By most assiduous watching, I at last discovered that her bedroom looked into the garden by a small grated window, almost hidden by the gnarled branches of a wild fig-tree. This at once afforded me the opportunity I desired, and up the branches of this I climbed each morning of my life, to fasten to the bars my little bouquet of flowers.

With what intense expectancy did I return home the first morning of my experiment! what vacillations of hope and fear agitated me as I came near the garden, and, looking up, saw, to my inexpressible delight, that the bouquet was gone! I could have cried for very joy! At last I was no longer an outcast, forgotten by my fellows. One, at least, knew of my existence, and possibly pitied and compassionated my desolation.

I needed no more than this to bind me again to the love of life; frail as was the link, it was enough whereupon to hang a thousand hopes and fancies, and it suggested matter for cheering thought, where, before, the wide waste of existence stretched pathless and purposeless before me. How I longed for that skill by which I might make the flowers the interpreters of my thoughts! I knew nothing of this, however; I could but form them into such combinations of color and order as should please the senses, but not appeal to the heart; and yet I did try to invent a language, forgetting the while that the key of the cipher must always remain with myself.

It chanced that one night, when on my rounds outside the village, I suddenly discovered that I had forgotten the caps for my rifle. I hastened homeward to fetch them, and entered the garden by a small door which I had myself made, and of which few were cognizant. It was a night of bright moonlight; but the wind was high, and drifted large masses of cloud across the sky, alternately hiding and displaying the moon. Tracking, with an instinct too well trained to become deceptive, the walks of the garden, while a dark mass shut out the “lamp of night,” I reached my hut, when suddenly, on a little stone bench beside the door, I beheld a female figure seated. She was scarcely four yards from where I stood, and in the full glare of the moonlight as palpable as at noonday. She was tall and elegantly formed; her air and carriage, even beneath the coarse folds of a common dress of black serge, such as bespoke condition; her hands, too, were white as marble, and finely and delicately formed; in one of them she held a velvet mask, and I watched with anxiety to see the face from which it had been removed, which was still averted from me. At last she turned slowly round, and I could perceive that her features, although worn by evident suffering and sorrow, had once been beautiful; the traits were in perfect symmetry; the mouth alone had a character of severity somewhat at variance with the rest, but its outline was faultless,—the expression only being unpleasing.

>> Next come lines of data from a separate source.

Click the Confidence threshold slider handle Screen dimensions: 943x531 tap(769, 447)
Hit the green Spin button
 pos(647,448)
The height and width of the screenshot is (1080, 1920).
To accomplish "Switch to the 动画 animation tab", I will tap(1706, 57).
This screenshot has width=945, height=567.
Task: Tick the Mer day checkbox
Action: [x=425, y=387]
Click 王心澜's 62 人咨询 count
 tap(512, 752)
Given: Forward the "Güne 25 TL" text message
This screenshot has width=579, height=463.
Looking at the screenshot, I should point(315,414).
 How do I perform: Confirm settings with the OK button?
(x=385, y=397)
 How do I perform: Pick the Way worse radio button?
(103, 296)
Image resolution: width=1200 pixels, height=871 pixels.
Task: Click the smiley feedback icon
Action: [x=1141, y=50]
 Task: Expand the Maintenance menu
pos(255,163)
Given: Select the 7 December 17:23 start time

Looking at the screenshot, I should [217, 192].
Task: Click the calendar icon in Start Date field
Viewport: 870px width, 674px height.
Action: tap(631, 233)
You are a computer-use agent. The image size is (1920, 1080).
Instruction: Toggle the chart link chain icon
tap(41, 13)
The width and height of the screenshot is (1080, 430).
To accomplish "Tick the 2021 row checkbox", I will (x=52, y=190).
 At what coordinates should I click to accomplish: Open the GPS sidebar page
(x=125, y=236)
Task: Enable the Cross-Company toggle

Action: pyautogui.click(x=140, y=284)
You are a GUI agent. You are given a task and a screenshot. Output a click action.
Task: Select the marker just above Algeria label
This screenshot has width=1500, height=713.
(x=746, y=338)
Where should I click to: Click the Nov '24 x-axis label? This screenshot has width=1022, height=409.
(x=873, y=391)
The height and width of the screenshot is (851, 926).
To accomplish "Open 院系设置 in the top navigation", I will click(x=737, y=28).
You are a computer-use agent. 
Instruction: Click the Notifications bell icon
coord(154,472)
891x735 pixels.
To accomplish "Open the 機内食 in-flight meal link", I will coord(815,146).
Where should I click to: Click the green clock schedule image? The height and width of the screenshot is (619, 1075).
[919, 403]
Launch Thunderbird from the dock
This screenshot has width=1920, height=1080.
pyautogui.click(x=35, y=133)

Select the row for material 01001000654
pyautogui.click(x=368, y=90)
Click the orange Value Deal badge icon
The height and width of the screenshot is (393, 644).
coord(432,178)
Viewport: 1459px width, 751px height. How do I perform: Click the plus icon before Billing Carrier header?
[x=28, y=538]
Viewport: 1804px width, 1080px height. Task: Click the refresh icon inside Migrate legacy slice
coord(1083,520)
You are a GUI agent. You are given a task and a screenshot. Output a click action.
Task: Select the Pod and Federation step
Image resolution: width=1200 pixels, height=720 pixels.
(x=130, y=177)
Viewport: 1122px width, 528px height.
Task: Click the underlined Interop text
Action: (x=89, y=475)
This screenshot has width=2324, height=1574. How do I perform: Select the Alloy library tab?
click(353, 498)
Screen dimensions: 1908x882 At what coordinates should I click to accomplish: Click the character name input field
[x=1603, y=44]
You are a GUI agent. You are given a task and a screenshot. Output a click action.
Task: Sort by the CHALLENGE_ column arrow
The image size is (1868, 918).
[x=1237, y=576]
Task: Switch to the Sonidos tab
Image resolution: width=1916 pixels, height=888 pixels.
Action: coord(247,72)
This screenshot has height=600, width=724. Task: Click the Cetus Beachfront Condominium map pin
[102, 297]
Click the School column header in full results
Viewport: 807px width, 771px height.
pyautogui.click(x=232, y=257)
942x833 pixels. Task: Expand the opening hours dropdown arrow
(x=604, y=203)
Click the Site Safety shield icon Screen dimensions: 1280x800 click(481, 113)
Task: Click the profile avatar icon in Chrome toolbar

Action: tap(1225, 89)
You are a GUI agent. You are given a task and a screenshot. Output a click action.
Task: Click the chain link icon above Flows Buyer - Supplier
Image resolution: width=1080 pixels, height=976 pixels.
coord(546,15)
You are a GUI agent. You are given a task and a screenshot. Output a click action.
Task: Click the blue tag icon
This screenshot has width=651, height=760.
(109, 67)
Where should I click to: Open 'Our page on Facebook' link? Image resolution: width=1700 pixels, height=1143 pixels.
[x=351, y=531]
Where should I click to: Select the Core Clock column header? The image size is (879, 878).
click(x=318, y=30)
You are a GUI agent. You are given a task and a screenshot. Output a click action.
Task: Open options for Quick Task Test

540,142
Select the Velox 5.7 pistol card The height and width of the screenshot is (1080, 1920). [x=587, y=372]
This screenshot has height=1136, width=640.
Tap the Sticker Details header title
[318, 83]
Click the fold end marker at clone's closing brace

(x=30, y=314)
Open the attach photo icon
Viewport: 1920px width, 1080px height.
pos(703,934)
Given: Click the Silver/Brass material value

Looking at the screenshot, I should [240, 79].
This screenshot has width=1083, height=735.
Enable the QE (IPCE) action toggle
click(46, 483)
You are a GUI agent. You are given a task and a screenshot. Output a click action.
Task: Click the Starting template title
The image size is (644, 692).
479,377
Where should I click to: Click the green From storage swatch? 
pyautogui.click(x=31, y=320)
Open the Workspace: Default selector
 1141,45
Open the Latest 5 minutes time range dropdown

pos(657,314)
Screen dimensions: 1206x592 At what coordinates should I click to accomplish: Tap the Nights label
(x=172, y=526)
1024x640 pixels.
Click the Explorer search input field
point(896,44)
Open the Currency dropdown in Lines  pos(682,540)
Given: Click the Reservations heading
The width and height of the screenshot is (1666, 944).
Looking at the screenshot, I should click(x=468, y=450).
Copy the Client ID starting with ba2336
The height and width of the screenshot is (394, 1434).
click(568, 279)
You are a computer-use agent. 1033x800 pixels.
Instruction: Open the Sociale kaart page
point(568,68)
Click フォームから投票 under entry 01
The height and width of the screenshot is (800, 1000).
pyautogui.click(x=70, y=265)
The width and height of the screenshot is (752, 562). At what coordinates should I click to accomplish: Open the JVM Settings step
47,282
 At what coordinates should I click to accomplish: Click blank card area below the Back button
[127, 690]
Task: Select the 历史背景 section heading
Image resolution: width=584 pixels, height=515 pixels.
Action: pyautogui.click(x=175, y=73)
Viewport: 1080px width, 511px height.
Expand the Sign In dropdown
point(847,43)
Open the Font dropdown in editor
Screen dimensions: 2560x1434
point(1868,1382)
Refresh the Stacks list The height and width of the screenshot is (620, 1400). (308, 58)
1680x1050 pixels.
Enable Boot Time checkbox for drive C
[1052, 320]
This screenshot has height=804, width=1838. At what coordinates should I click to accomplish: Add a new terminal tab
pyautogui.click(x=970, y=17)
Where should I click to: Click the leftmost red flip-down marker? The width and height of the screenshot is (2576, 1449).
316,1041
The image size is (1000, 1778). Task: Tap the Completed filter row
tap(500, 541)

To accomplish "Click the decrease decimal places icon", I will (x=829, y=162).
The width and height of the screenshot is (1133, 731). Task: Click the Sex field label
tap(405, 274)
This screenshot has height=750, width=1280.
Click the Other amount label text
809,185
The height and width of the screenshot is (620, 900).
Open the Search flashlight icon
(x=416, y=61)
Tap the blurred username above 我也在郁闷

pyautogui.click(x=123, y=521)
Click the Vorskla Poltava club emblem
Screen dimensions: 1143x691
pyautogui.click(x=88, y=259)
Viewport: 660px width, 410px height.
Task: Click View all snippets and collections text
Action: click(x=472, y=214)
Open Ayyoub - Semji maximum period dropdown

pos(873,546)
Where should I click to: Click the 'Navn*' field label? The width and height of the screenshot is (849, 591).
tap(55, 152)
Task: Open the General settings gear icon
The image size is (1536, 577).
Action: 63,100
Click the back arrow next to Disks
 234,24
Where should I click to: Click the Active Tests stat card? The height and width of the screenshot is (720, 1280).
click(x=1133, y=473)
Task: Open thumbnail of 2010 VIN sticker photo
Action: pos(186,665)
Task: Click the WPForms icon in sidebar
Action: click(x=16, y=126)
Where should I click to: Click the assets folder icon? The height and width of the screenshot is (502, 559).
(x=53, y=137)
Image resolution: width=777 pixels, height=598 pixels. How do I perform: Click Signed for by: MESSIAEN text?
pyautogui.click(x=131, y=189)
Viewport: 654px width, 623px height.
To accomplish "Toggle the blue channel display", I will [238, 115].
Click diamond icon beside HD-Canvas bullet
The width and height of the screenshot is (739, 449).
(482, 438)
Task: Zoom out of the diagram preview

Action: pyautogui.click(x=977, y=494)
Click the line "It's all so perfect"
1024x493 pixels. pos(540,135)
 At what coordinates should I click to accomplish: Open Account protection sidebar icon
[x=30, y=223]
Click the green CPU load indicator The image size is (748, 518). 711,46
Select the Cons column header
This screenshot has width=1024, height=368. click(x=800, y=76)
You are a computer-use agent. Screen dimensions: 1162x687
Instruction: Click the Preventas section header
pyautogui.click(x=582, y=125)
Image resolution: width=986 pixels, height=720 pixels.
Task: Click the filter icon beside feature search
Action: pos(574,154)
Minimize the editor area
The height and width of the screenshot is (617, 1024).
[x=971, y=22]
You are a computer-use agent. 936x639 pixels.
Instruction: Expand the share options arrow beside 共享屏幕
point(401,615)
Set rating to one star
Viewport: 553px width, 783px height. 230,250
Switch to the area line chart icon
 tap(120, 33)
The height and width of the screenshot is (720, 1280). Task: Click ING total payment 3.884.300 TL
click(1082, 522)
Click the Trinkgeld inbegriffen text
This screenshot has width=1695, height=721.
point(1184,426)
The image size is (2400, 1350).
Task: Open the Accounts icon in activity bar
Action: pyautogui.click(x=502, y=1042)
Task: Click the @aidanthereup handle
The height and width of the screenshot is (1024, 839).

The dark circles around the eyes attested the work of years of grief, bitter and corroding.

What should I do,—advance boldly, or retire noiselessly from the spot? If the first alternative presented perhaps the only chance of ever speaking to her, it might also prevent her ever again visiting the garden. This was a difficulty; and ere I had time to solve it, she arose to leave the spot. I coughed slightly: she halted and looked around, without any semblance of terror or even surprise, and so we stood face to face.

“You should have been on your rounds on this hour!” said she, with a manner of almost stern expression, and using the Spanish language.

“So I should, Señhora; but having forgot a part of my equipment, I returned to seek it.”

“They would punish you severely if it were known,” said she, in the same tone.

“I am aware of that,” replied I; “and yet I would incur the penalty twice over to have seen one of whom my thoughts for every hour these months past have been full.”